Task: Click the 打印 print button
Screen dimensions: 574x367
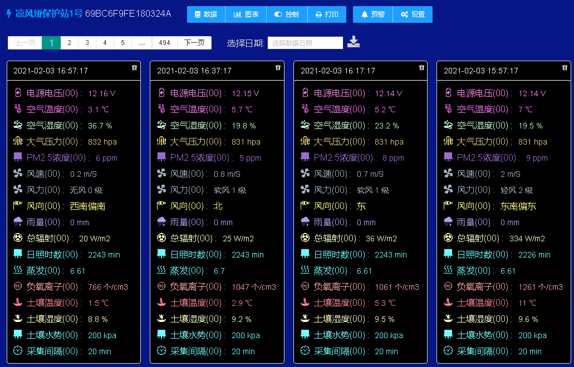Action: click(327, 14)

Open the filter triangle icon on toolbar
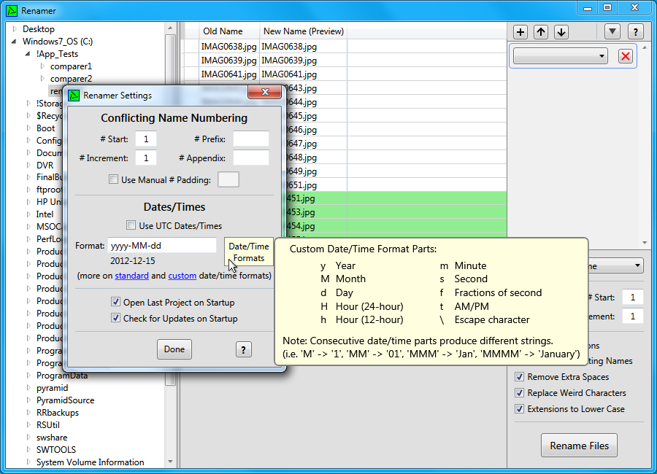click(612, 32)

__Aim of the task__. Omit every picture, then write out the entries above exactly.

__Result__.
Task: Click the 打印 print button
Screen dimensions: 574x367
Action: click(327, 14)

Open the filter triangle icon on toolbar
click(612, 32)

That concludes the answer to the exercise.